At around 1:00 you press the browse button to move the virtual disk into its folder.
But.. by doing that you make the path absolute.
Without pressing browse and navigating to the folder the disk will already be in the virtual machine folder.
In other words, when you are at this screen:
do NOT press the browse button, just click Next and the VM will behave as you want.
--
Wil
Has anyone else tried this to see if its an issue with 15.5?
Your VM - your rules .... and your paths ...
Feel free to switch to relative paths.
In Workstation 14 every VM was defaulted as a relative path and never had to worry about this before
"Feel free to switch to relative paths."
How do I switch this?
Have not looked into 15.5 myself but I assume that it still uses relative paths when that is possible.
So something seems to be strange in your setup - do you eventually try to run VMs from a directory that syncs to Onedrive ?
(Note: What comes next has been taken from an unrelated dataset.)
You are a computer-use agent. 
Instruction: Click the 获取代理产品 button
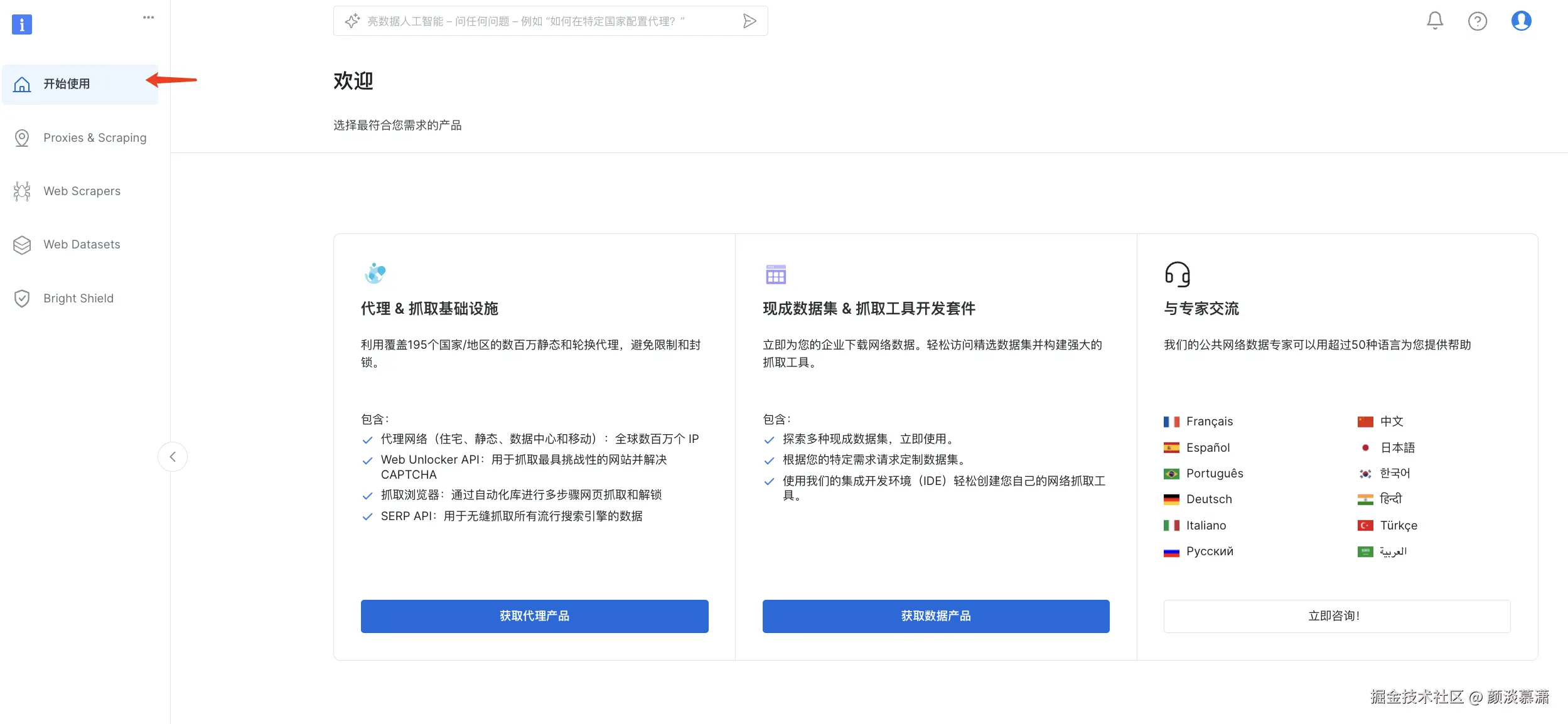(x=534, y=616)

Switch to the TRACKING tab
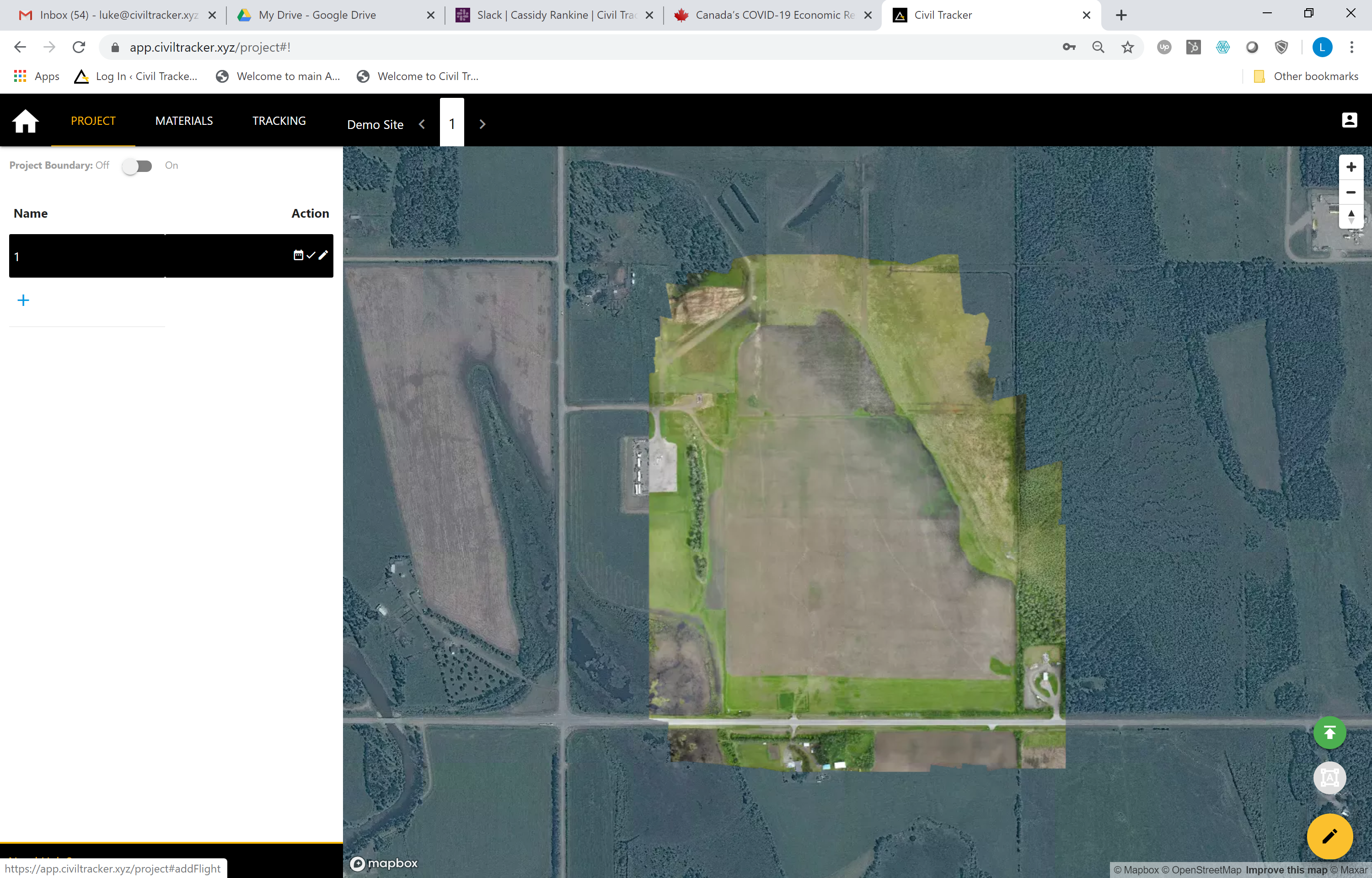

do you eventually try to run VMs from a directory that syncs to Onedrive ?
No, everything is on one main system no syncs to anything. If the VM is create in C:\VM Test\Test.vmdk and copied to D:\VM Test the virtual disk still points to C:\VM Test\Test.vmdk. I then have to remove the virtual disk from the hardware settings and then add the correct one at D:\VM Test\Test.vmdk. I've never ever had this problem with anything until I upgraded.
Hello, User1809
Thanks for your posting. There should be nothing changes on vmdk relative/absolute path in Workstation15.5 release. Could you please check whether your vmdk is under the same path with where the vmx located? if the vmdk is added laterly under different path with where vmx file is in, then the path will be shown in absolute path, or its path is relative path.
Could you please have a try and share me your detailed steps?
Thanks
The vmx and vmdk is in the same folder.
This is the steps I take when creating a new VM.
Create New Virtual Machine
Custom
Workstation 15.x
I will install the operating system later
Windows 10 x64
Virtual Machine Name: Test
Location: C\VM Test
Firmware Type: UEFI
Number of processors: 1
Number of cores per processor: 4
Memory: 4GB
Network Type: NAT
I/O Controller: LSI Logic SAS
Select a Disk Type: SCSI
Create a new virtual disk
Size: 40GB
Store virtual disk as a single file
Disk file: C:\VM Test\Test.vmdk
Finish
Copy folder from C:\VM Test
Paste folder at D:\VM Test
File – Open – Select D:\VM Test\Windows 10 x64.vmx
Go to settings – Hardware – Hard disk (SCSI) and the path is pointing to C:\VM Test\Test.vmdk instead of D:\VM Test\Test.vmdk
Why dont you switch to relative paths ???
Just read your vmx-file and remove the absolute part of the path ...
Hi,
I'm not from VMware, but was concerned about a change in behavior.
FWIW, I am not able to reproduce your issue with VMware Workstation 15.5, this is on a machine that previously had no VMware Workstation installed.
Under all possible variations on your described scenario above I would get a virtual disk with relative paths, aka no path details for the .vmdk file in the vmx.
I tried about 7 or 8 variations of what you mention.
Now I'm not saying that you aren't having this issue, but to me it looks like something specific to your configuration.
Otherwise I must be missing "the critical step" that causes it.
--
Wil
Hi,
Thanks for the video, that does explain what is happening.
At around 1:00 you press the browse button to move the virtual disk into its folder.
But.. by doing that you make the path absolute.
Without pressing browse and navigating to the folder the disk will already be in the virtual machine folder.
In other words, when you are at this screen:
do NOT press the browse button, just click Next and the VM will behave as you want.
--
Wil
wila
Wila thanks, has this always been like this in workstation or is this something new? I honestly can't remember not hitting browse but I must have skipped it in the past or my other VMs would not be relative path.
Hi,
I _think_ it has always been like that, but don't know for sure.
The only way to find out would be by testing.